第178話「彼を落とす為のたったひとつの冴えたやりかた」


 スカッ~ン♪ ← チャイム


「……じゃあ、午後のHR始めるぞ。委員長」

「起立、礼、お願いします!」


『お願いします!』


「えーと、報告事項は……特にねぇな。じゃあ、寄り道しないで帰れよ……以上」

「起立、礼、ありがとうございました!」


『ありがとうございました!』



「しゃあああああ! 学校終わった!」

「うちの担任の数学の先生はHRが短いのがいいよな!」

「とっても、話が短いフレンズなんだね」

「隣のクラスの担任とかは、話が長いからHRだけで十分以上かかるらしいよ」

「うわー、マジヤバくね?」


「山田! 今日は野球部休みだから何処かで遊んで行こうぜ!」

「おう、吉田! じゃあ、バッティングセンター行こうぜ!」

「ウェーイ!」

「山田……俺、せっかく野球部休みなのに、バッティングセンターにつれていくとかお前……」

「ハゲェーイ!」

「沢渡、うるせぇ! だから、これはハゲじゃなくて坊主なだけだ! はぁ……まぁ、いいか。たまには部活のこと抜きでバット振るのもいいかもな。

 じゃあ、お前ら行くぞ!」

「「ウェーイ!」」



「…………」


(HRが終るとウチのクラスは、とたんに元気になるな……)


「安藤くーん」

「も、桃井さん……何か用?」


(まま、また桃井さんが話しかけて来た! やっぱり、昨日閉じ込められたのがきっかけで、俺が桃井さんの本性を暴いたから警戒してるんだよな……)


(今日一日、安藤くんに猛アタックしたつもりだけど、安藤くんが私に落ちる気配は一向に無い。
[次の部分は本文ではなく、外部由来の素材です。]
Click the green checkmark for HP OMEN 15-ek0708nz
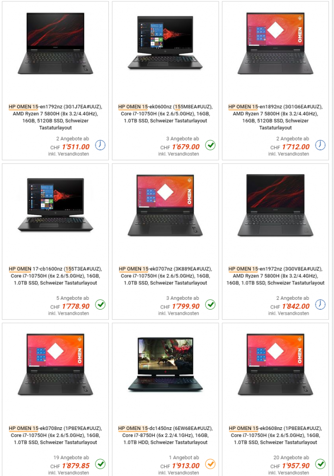Screen dimensions: 334x476 100,464
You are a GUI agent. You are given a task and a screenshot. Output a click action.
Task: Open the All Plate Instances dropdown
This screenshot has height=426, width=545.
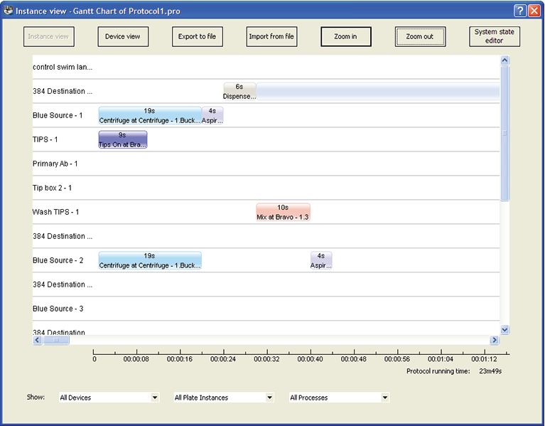pos(269,398)
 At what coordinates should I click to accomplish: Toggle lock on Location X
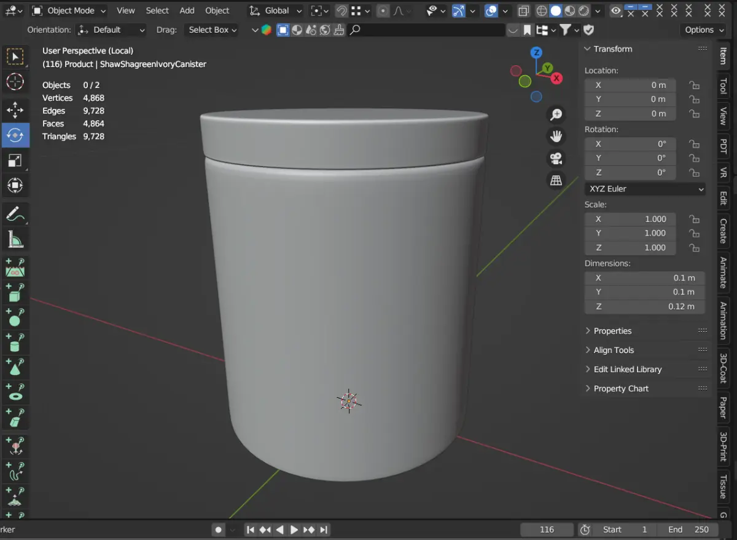(x=694, y=85)
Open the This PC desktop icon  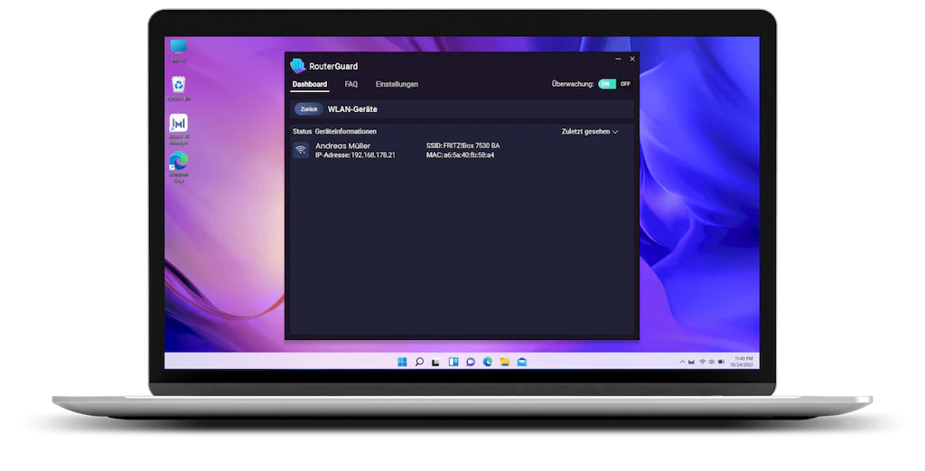pos(178,51)
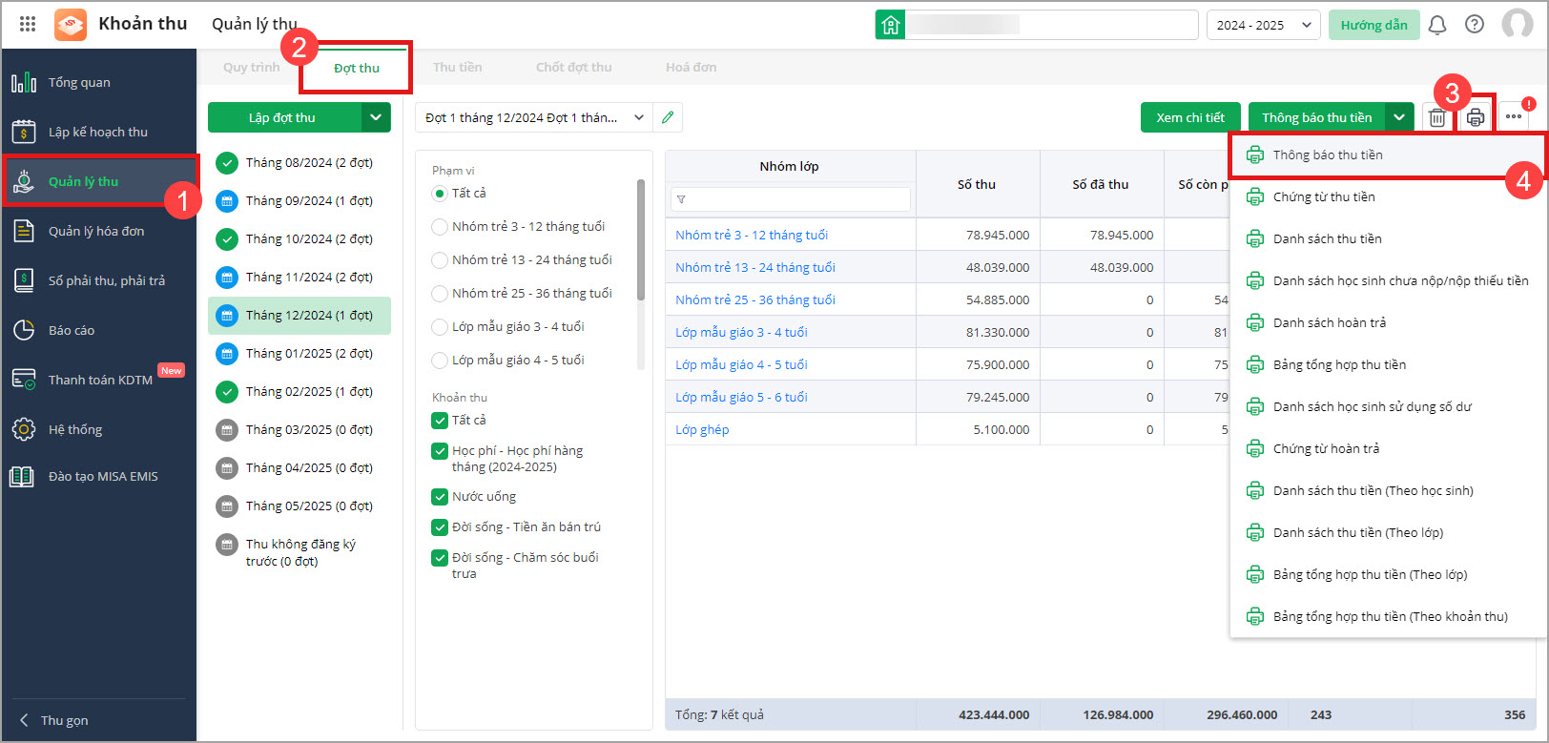Open the 'Lập đợt thu' dropdown arrow

tap(376, 117)
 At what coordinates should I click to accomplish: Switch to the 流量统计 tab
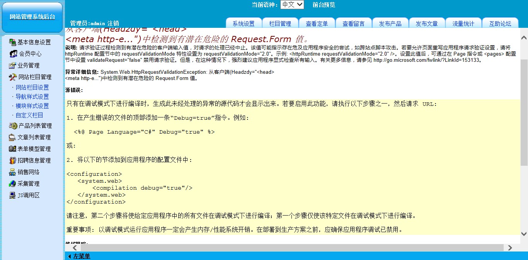pos(463,24)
そして、気付いたらもう放課後……決めるならこれが最後のチャンスだよね!)


「うーんとね……ちょっと、お話があるんだけどいいかなー?」

「え」


(お話だと!? こ、これはまさか――



『私ねー? 実は今日一日、安藤くんのこと見てたんだけど……やっぱり、私の本性を知っている人は生かしておけないんだよねー。だから――

 安藤くんには消えてもらけどいいかなー?』

『な! ちょ、桃井さん待っ――』

『答えは聞いてないよー♪』


 ビッグバァアアーーン! ←安藤くんが抹殺される音


『うわぁああああああああ!』



 ――ってな展開か!)


「は、話しって……ここで?」

「あぁ~ゴメンね。出来たら人がいない場所がいいんだけどー」

「ッ!?」


(人のいない場所だと!? やっぱり、俺を抹殺する気なのか!)


「どう、ダメかなー?」

「えーと……」


「安藤くん、いつまで教室にいるの! 貴方、今日が図書委員の当番だって忘れてないでしょうね?」


「え、委員長?」

「委員長!」


(委員長ぉおお! ナイスタイミング! そういえば俺って今日が図書委員の当番じゃん!)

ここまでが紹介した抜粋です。